What this task involves:
Where the records below reach the line containing "Given: Click the create new folder icon", start transcribing, and end with the line containing "The height and", exactly and with nothing else added.

Supplied records:
________________________________________

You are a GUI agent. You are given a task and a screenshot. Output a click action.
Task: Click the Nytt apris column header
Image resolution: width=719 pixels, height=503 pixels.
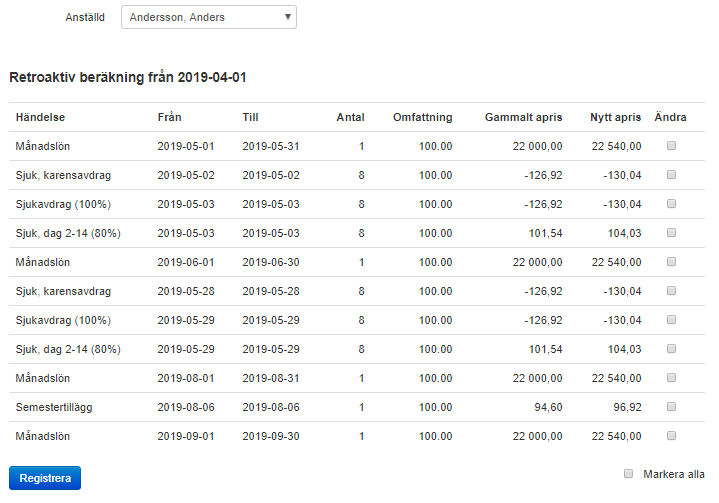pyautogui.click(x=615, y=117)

________________________________________

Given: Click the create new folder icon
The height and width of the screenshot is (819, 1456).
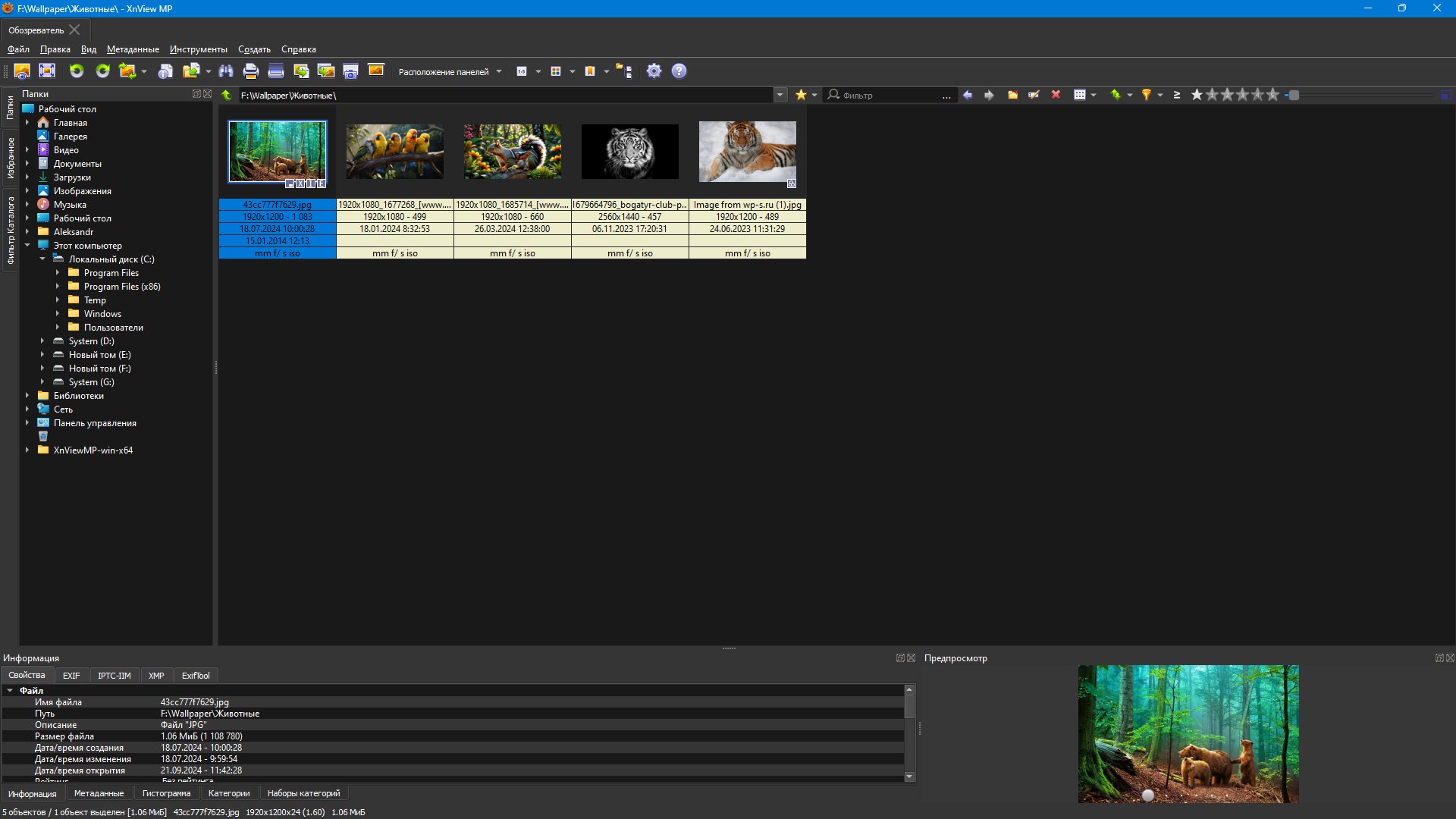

________________________________________

Answer for this exercise:
Given: Click the create new folder icon
The height and width of the screenshot is (819, 1456).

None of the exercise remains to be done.